LUNES 3 DE JULIO DE 2000
* Hermann Bellinghausen *
Los números y el agua
El murmullo entre la enramada sale como chapaleo en el río. Las voces, sobre todo de las mujeres, salpican la hora con su brillante melodía, opacada por el croar, el cuá cuá y los grillos.
En la enramada, rodeados de fogatas, ellos y ellas conversan colectivamente preparándose para escuchar. Lo mejor de la vida no sucede cuando se habla, sino cuando se escucha.
Los últimos en llegar descienden la última colina y todavía se detienen a saludar a otros viandantes, como si no les corriera prisa.
La reunión no obedece a nada en particular, y más bien se trata de todo en general. Cada punto de vista es lo más importante mientras es dicho, lo mismo en la conversación que en la ceremonia.
Brambila, tan alto y flaco, casi viejo, corre la cortina de ramas para avanzar imperioso con los suyos al centro del platicadero y se les acoge como un "tercera llamada: comenzamos".
En silencio súbito, el centenar de personas parece dispersarse pero en realidad forman un círculo, tan ancho como la enramada, que tiene su cuarta pared en un recodo del río.
Aunque llegaron en grupos y varios son amigos, al formar el círculo procuran colocarse entre desconocidos y desconocidas, van a jugar a decirse los números,que es un juego que sólo a ellos y ellas se les ocurre.
No bien empiezan, Benjamín se les desprende, no habla pero todos entienden, desamarra su barca, ayuda a Dalia a subir y la sienta caballerosamente sobre el montón de redes. Ven, te invito a pescar, déjalos que jueguen a los números, le había dicho durante la conversación que precedió la formación del círculo.
Te invito a escuchar el silencio conmigo. Aunque de momento Dalia no había asentido, lo primero que hace al romper filas Benjamín es seguirlo.
Brambila carraspea, almidonado del carácter como es, pero el resto del círculo no muestra sino gesticulaciones cómplices o afectada indiferencia a los que parten. Se arremolinan con prontitud frente a la barca los niños, que no participan en los círculos ni los juegos, pero han de acompañar a sus padres en días como estos. Las gentes del círculo inician, vehementes, el juego de escucharse. Los otros dos se embarcan, allá ellos, y a otra cosa.
"Traes mojarra", piden los chicos a Benjamín. "šMojarra, mojarra!", repiten golosos. Y Benjamín, soltando el lazo del tronco orillero, dice: "ya veremos".
Ahora las voces de la reunión se tornan aisladas, en alto y sucesivamente, siguiendo un orden. Hace calor, pero están acostumbrados.

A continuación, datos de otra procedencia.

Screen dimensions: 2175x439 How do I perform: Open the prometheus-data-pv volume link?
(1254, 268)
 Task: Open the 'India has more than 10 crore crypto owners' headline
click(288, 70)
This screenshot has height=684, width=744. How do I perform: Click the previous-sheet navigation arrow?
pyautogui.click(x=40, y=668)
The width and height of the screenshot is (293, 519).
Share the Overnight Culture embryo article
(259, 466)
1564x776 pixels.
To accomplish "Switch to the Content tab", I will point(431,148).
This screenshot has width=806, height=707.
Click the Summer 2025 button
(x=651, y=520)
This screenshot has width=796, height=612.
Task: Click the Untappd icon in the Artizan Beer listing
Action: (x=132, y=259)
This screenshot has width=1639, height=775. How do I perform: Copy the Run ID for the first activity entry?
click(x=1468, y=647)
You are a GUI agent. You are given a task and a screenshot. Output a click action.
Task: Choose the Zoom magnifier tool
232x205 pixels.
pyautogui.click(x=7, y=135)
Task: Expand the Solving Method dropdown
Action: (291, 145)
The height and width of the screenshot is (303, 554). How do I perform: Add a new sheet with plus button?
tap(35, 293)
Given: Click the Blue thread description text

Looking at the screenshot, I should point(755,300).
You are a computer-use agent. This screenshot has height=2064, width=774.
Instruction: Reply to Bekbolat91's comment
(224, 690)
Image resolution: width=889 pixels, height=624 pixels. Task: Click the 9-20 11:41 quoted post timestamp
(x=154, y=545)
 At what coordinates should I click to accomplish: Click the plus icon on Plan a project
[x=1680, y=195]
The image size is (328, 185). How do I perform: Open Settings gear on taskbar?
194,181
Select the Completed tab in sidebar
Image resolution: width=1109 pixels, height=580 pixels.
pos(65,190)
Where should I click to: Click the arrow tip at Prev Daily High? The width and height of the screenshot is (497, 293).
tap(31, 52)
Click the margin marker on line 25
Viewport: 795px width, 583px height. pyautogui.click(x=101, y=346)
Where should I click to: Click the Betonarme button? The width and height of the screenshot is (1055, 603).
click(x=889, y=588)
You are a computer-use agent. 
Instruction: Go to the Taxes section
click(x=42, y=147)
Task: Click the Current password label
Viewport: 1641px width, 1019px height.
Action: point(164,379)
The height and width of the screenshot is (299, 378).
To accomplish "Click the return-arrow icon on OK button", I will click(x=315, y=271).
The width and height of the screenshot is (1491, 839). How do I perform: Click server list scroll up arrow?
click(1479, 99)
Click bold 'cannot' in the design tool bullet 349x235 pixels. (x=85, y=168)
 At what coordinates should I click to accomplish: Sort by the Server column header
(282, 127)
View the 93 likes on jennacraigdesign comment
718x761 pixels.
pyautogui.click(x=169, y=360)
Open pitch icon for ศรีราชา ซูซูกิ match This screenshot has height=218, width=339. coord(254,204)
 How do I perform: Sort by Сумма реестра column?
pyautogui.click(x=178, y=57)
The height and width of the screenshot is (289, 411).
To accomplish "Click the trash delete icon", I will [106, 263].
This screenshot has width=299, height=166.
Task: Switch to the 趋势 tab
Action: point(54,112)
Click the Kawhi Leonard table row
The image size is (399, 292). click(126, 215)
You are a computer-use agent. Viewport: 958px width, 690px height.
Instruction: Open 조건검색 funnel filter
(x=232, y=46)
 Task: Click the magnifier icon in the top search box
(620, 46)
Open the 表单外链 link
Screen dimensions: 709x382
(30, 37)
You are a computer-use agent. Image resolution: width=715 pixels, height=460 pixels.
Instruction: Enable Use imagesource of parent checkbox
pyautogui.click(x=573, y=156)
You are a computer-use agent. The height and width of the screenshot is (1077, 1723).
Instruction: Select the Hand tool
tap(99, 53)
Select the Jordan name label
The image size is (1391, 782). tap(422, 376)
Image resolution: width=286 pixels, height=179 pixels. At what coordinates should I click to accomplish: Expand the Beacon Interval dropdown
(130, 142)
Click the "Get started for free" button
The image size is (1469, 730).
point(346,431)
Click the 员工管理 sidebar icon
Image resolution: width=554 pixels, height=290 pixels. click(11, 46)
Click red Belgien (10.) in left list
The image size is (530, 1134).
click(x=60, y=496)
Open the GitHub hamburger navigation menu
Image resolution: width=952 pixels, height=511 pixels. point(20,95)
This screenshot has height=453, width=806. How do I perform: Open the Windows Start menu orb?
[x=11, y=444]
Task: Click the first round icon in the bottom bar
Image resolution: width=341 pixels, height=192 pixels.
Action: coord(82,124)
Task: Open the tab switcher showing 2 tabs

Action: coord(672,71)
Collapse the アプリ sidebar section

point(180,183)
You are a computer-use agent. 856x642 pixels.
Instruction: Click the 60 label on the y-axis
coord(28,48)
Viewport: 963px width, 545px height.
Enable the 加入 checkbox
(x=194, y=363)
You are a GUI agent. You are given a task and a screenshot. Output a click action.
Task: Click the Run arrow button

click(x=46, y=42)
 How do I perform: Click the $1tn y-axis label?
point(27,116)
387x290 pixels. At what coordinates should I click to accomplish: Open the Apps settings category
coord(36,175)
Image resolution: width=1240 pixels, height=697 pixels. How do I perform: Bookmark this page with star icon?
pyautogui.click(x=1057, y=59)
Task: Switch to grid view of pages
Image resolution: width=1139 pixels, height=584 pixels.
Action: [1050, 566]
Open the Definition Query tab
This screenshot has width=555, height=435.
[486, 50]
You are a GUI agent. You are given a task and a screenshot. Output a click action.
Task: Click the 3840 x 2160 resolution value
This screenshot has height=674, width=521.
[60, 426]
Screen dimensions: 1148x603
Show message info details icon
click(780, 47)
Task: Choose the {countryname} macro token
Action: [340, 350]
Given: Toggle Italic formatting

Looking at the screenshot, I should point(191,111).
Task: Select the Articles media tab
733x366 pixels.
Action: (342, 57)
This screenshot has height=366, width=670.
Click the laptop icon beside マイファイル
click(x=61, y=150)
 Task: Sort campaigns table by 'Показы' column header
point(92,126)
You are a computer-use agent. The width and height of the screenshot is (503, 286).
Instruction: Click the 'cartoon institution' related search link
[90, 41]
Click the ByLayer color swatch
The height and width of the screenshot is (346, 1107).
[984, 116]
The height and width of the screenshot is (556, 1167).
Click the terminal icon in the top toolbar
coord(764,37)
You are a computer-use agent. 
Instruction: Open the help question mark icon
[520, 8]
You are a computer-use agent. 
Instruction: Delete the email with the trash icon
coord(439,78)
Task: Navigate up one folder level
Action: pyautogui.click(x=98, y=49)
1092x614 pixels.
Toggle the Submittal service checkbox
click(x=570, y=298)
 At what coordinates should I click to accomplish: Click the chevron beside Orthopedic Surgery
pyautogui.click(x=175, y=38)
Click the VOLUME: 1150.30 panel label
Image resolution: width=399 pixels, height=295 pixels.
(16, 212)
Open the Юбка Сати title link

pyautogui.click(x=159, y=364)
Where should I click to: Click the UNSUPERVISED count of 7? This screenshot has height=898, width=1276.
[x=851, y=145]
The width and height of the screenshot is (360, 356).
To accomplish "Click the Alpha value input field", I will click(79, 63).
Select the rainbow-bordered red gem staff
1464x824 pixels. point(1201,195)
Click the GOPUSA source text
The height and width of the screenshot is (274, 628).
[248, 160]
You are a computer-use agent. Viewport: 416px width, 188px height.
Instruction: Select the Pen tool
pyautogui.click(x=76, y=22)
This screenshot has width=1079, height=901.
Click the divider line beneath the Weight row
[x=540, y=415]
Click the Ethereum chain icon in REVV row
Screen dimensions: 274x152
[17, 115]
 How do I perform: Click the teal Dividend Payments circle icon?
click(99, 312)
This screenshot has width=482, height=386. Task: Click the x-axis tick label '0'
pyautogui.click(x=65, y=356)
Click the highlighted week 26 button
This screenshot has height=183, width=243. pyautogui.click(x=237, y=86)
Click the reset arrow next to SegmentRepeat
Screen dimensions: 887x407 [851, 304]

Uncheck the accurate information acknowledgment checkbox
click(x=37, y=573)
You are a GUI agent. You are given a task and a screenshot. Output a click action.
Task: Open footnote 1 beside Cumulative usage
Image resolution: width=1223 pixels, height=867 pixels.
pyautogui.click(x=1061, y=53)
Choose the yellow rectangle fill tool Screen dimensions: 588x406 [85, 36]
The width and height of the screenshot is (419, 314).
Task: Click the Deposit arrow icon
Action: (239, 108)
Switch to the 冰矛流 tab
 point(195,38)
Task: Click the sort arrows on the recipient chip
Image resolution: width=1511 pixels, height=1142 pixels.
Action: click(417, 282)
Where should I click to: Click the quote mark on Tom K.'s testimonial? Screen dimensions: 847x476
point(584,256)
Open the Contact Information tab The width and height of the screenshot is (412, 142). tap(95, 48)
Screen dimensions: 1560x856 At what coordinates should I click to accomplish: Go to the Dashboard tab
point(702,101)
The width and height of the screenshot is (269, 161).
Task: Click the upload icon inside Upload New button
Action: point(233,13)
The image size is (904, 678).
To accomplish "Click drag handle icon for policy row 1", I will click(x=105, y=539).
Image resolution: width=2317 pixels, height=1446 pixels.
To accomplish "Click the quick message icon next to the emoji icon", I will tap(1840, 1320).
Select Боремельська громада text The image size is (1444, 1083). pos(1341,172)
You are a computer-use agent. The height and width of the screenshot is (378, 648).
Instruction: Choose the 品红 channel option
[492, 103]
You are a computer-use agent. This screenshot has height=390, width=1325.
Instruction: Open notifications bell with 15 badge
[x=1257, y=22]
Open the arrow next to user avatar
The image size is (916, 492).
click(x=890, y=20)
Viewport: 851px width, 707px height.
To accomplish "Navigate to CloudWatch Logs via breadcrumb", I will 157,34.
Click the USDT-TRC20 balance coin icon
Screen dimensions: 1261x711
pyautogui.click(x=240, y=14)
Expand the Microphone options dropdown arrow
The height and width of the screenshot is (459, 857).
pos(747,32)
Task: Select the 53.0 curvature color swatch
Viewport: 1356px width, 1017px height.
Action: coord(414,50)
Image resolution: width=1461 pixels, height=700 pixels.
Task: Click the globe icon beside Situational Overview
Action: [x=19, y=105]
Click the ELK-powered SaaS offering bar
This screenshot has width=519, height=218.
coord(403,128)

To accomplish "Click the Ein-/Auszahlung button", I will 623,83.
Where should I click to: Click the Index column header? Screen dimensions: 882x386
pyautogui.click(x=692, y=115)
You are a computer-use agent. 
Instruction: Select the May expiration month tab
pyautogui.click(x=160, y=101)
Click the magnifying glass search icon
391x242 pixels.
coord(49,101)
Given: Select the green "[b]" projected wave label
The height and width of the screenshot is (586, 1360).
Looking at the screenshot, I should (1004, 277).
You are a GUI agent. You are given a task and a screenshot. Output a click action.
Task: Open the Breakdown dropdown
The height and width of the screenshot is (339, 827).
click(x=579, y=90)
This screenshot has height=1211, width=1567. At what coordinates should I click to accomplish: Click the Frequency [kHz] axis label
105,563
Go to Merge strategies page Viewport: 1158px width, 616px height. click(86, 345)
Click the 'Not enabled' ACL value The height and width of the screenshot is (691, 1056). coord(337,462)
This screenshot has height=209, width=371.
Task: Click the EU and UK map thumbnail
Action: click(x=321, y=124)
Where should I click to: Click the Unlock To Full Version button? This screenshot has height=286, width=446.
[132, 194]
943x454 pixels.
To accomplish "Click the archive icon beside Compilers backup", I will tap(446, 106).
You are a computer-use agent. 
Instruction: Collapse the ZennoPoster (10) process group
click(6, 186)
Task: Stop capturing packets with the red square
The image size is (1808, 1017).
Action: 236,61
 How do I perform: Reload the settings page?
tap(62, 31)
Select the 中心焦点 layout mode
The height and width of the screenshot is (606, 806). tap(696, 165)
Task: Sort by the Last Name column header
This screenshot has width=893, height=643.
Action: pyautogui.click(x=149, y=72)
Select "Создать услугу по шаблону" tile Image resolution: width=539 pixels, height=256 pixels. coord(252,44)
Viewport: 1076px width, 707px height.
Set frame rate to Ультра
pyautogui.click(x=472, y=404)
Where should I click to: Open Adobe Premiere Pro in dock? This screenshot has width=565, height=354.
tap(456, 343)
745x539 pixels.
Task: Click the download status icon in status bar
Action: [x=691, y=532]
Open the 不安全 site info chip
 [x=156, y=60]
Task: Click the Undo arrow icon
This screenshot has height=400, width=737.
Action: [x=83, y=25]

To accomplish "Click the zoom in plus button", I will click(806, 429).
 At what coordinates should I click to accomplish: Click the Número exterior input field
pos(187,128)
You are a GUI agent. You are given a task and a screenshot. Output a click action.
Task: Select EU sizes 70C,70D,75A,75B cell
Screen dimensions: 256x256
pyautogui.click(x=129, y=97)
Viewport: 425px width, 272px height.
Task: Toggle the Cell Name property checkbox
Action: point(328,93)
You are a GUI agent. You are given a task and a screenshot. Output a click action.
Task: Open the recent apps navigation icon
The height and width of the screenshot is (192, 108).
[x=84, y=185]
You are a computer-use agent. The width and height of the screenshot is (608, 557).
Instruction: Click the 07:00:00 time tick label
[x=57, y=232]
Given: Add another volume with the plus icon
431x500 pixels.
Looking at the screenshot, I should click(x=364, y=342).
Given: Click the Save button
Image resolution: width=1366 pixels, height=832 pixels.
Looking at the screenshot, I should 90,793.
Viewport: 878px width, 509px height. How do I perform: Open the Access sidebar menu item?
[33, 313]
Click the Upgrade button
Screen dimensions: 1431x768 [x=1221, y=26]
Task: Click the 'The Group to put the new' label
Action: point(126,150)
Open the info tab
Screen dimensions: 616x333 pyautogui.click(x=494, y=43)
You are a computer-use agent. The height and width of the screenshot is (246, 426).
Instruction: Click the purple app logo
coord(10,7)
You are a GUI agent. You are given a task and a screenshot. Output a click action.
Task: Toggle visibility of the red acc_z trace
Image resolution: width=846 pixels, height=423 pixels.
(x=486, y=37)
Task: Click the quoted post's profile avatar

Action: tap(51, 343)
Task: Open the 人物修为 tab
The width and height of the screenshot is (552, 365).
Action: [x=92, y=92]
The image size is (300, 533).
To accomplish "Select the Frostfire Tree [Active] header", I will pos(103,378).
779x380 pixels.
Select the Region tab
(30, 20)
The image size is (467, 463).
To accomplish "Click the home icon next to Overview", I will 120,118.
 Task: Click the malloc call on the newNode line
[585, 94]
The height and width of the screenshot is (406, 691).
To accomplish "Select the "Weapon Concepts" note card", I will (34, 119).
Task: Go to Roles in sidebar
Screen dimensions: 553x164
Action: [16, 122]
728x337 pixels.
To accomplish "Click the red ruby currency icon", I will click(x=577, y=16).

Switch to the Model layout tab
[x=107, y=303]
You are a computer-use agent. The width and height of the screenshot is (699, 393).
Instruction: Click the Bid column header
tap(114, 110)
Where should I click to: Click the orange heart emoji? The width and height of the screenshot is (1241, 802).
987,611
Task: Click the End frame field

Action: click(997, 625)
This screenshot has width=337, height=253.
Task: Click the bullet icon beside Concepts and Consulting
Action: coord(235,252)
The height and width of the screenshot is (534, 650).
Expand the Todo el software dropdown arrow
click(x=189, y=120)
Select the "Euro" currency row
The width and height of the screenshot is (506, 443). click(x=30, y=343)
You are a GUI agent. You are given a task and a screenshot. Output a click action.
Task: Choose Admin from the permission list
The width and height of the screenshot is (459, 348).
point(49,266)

En la corriente el aire refresca. Dalia, seria pero entretenida, ocupa cual trono las redes amontonadas y Benjamín se apalanca en el timón al impulsarse con el pie en el borde del muelle. En el arcón de la herramienta, fuera del alcance de la vista, trae su guitarra. Que se me hace que no tiene intención siquiera de ponerse a pescar mojarra.
Dalia traía su número guardado bajo la manga, como el resto, pero a mitad del río lo hace bolita, lo tira por la borda y allá lo ve quedar entre los rulos blancos de las aguas agitadas por la lancha, que se lo tragan.
Navegar la tarde, querer mojarra. Aunque Brambila se irrite, el juego de los números no es todo lo que hay.